Another key component of the Duneverse’s backstory is the Great Revolt, or the Butlerian Jihad, a war against thinking machines. It was also during this conflict that the betrayal creating the long-running rivalry between the Houses Atreides and Harkonnen occurred. Many other organizations play part in the Duneverse’s background such as the Bene Gesserit Sisterhood, the Spacing Guild and its navigators, the Swordmasters of Ginaz, the Suk Medical School, and the Mentats. There are also the oppressed Zensunni Wanderers who went into the deserts of the arid world of Arrakis and became soldiers known as the Fremen, leading to the birth and life of the Muad’Dib.

Before these times, in the age of the Old Empire, humanity lost its drive, with Terrans spreading across their galaxy, and eventually letting machines take over their typical tasks. A man named Tlaloc wished to overthrow the Old Empire, recruiting allies such as General Agamemnon, his lover Juno, and a programmer named Barbarossa, who made machines intelligent, and succeeded in disposing of the Empire, becoming known as the Titans, their chief foes being the League of Nobles. When Tlaloc died in an accident, Agamemnon took control, with he and Juno having their brains preserved and placed into machines, becoming cymeks, machines containing human brains.

The Time of Titans would last a century, with one of them, Xerxes, surrendering access to an artificial intelligence network known as Omnius, which spreads across space, taking over Titan-controlled worlds and Agamemnon and his confederates becoming reluctant supporters. Before the Butlerian Jihad, Omnius ruled the Synchronized Worlds with an iron fist, with humans surviving on the outskirts of these planets, and the League of Nobles deflecting attacks from the machines. Commencing each of the main chapters is a fictitious philosophical quote, the first of many of these from Sister Becca indicating that humans signed their death warrant when creating intelligent machines.

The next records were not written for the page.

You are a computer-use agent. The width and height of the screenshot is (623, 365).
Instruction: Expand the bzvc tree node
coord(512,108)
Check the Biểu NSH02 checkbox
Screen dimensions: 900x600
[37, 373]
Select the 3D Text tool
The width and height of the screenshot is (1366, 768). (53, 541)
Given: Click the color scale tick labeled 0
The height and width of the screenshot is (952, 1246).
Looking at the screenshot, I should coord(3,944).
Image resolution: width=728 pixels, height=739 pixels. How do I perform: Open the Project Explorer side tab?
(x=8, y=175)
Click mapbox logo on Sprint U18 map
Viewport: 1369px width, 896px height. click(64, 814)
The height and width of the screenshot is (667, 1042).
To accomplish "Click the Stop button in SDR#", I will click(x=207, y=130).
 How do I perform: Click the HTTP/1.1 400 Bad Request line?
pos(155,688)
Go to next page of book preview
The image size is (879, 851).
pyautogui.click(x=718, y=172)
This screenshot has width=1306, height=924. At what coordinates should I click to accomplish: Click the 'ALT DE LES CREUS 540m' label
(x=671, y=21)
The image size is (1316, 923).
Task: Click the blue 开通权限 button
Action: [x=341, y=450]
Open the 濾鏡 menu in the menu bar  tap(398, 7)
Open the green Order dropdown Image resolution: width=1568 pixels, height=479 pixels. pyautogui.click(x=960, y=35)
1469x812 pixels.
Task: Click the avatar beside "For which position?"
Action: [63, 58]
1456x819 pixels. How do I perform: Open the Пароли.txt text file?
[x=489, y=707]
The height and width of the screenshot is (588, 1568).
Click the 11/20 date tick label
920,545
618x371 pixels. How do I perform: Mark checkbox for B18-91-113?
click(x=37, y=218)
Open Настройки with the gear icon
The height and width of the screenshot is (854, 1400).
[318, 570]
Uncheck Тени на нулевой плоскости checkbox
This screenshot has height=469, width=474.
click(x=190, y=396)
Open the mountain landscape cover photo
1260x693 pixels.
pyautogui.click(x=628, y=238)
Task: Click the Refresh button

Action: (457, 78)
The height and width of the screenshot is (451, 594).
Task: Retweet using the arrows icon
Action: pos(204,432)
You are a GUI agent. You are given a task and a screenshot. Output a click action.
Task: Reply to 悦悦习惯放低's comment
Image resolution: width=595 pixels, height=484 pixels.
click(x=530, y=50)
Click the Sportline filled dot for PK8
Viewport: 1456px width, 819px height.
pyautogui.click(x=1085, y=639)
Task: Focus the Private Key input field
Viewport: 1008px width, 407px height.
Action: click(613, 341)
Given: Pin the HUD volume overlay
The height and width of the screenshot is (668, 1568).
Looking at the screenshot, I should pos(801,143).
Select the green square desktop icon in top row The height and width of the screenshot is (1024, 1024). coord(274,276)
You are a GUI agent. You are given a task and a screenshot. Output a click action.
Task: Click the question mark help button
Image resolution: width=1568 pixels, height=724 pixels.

The main action of the prequel novel opens with machines approaching the League of Nobles-controlled world of Salusa Secundus, intending to crush the feral humans they term hrethgir. In response, Xavier Harkonnen, a tercero in the Salusa Militia, the local branch of the League Armada, fights back, recalling that a cymek attack killed his parents and brother. The mastermind of the novel’s titular conflict, Serena Butler, is also introduced when she addresses the Hall of Parliament, with a discourse of abolitionist politics, of which she is part, favoring the end of slavery, playing a role throughout the narrative.

The cymek attack on Salusa Secundus ultimately causes the Parliament to evacuate, with Xavier fearing for Serena, and believing humans must make their stand against the thinking machines, headquartered on the Synchronized World of Corrin, and receiving reinforcement in the form of neo-cymeks that were traitorous humans. Sporadically within many chapters is the tale of the orphaned Selim, who lives on Arrakis, and is banished from his tribe for water thievery, having run-ins with sandworms that ultimately come to play part in his development. Vorian Atreides, born of the Titan Agamemnon’s sperm impregnating a female slave, is also eventually introduced.

The incident that sparks the titular Butlerian Jihad comes in the latter portion of the book, which is ultimately engaging and enjoyable, with the quotes preceding each chapter, for one, giving it a feel that the book’s events are a thing to come in the future, alongside plenty of action and conflict with vivid descriptions. One, however, could argue that the book is derivative, since the theme of intelligent machines has been done by media such as the Terminator and Matrix franchises, but Frank Herbert, given his son Brian’s research of his father’s notes, likely had the idea long before them.